[Start of Data for this exercise]

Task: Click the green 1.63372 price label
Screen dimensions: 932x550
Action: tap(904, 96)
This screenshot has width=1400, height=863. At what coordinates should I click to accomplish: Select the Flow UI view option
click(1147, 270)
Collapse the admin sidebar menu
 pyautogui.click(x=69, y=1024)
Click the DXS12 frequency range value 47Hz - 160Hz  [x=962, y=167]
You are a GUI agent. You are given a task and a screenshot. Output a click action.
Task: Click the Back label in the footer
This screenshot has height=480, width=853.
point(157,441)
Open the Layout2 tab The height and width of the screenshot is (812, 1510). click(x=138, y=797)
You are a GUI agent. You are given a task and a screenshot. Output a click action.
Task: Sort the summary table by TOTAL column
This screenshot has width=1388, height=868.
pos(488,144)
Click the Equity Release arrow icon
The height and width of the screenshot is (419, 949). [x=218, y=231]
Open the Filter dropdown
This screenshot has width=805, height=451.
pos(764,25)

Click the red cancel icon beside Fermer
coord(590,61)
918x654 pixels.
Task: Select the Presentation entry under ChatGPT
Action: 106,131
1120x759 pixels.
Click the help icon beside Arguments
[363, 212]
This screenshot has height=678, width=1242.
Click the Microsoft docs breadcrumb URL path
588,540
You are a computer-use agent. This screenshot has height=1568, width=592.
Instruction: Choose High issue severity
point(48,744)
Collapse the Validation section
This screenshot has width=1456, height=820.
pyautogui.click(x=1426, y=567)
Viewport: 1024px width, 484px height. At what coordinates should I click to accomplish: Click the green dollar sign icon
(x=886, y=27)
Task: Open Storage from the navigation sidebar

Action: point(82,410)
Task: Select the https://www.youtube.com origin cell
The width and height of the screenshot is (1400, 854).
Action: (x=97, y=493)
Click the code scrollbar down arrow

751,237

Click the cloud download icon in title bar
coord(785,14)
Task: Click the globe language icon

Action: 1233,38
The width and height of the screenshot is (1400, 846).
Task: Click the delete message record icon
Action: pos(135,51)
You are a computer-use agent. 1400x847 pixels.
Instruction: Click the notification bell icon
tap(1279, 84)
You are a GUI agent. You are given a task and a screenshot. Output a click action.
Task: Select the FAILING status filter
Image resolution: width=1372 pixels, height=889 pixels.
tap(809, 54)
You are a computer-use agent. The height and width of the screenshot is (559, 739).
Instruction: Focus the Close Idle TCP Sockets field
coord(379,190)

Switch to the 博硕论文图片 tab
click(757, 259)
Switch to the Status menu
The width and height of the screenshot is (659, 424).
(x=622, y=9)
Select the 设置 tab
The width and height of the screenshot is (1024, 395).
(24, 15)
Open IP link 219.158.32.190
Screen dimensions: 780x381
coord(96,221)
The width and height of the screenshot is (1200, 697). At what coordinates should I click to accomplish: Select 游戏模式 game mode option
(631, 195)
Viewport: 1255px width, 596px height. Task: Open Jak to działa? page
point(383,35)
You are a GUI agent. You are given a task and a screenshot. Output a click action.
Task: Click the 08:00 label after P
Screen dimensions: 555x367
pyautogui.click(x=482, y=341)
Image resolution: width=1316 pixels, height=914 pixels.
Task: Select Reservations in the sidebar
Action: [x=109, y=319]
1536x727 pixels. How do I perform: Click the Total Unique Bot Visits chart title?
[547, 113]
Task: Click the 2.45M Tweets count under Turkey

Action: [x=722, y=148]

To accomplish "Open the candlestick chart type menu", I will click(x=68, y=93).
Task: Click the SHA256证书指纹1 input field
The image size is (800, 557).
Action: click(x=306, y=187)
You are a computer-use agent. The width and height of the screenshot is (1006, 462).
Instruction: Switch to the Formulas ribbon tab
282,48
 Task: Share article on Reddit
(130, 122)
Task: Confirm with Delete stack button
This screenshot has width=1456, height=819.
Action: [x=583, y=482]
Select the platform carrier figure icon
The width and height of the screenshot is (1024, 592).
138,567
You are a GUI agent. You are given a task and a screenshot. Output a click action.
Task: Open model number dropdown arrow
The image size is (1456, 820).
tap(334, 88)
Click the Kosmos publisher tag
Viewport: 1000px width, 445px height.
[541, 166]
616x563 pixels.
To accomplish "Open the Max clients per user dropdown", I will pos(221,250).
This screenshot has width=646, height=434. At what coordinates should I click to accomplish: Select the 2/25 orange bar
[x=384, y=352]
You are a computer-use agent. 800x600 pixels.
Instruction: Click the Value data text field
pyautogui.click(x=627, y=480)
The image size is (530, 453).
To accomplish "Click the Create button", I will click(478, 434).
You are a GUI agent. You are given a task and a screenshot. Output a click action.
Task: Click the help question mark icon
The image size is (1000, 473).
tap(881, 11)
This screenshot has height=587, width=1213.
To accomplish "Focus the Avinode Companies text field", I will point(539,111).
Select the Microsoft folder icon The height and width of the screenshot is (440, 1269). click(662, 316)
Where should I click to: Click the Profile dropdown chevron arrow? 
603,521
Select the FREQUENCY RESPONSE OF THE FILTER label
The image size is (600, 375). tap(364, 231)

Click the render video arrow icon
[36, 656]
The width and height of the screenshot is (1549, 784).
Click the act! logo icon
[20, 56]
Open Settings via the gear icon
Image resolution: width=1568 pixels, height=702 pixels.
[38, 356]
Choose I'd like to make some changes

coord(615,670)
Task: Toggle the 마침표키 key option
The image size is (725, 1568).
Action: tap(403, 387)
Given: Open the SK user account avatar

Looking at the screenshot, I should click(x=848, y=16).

[End of Data for this exercise]

[Written problem] Copy the listing word for word, from the line with "This screenshot has width=646, height=434." through the end of the listing.

[Exercise solution]
This screenshot has width=646, height=434. At what coordinates should I click to accomplish: Select the 2/25 orange bar
[x=384, y=352]
You are a computer-use agent. 800x600 pixels.
Instruction: Click the Value data text field
pyautogui.click(x=627, y=480)
The image size is (530, 453).
To accomplish "Click the Create button", I will click(478, 434).
You are a GUI agent. You are given a task and a screenshot. Output a click action.
Task: Click the help question mark icon
The image size is (1000, 473).
tap(881, 11)
This screenshot has height=587, width=1213.
To accomplish "Focus the Avinode Companies text field", I will point(539,111).
Select the Microsoft folder icon The height and width of the screenshot is (440, 1269). click(662, 316)
Where should I click to: Click the Profile dropdown chevron arrow? 
603,521
Select the FREQUENCY RESPONSE OF THE FILTER label
The image size is (600, 375). tap(364, 231)

Click the render video arrow icon
[36, 656]
The width and height of the screenshot is (1549, 784).
Click the act! logo icon
[20, 56]
Open Settings via the gear icon
Image resolution: width=1568 pixels, height=702 pixels.
[38, 356]
Choose I'd like to make some changes

coord(615,670)
Task: Toggle the 마침표키 key option
The image size is (725, 1568).
Action: tap(403, 387)
Given: Open the SK user account avatar

Looking at the screenshot, I should click(x=848, y=16).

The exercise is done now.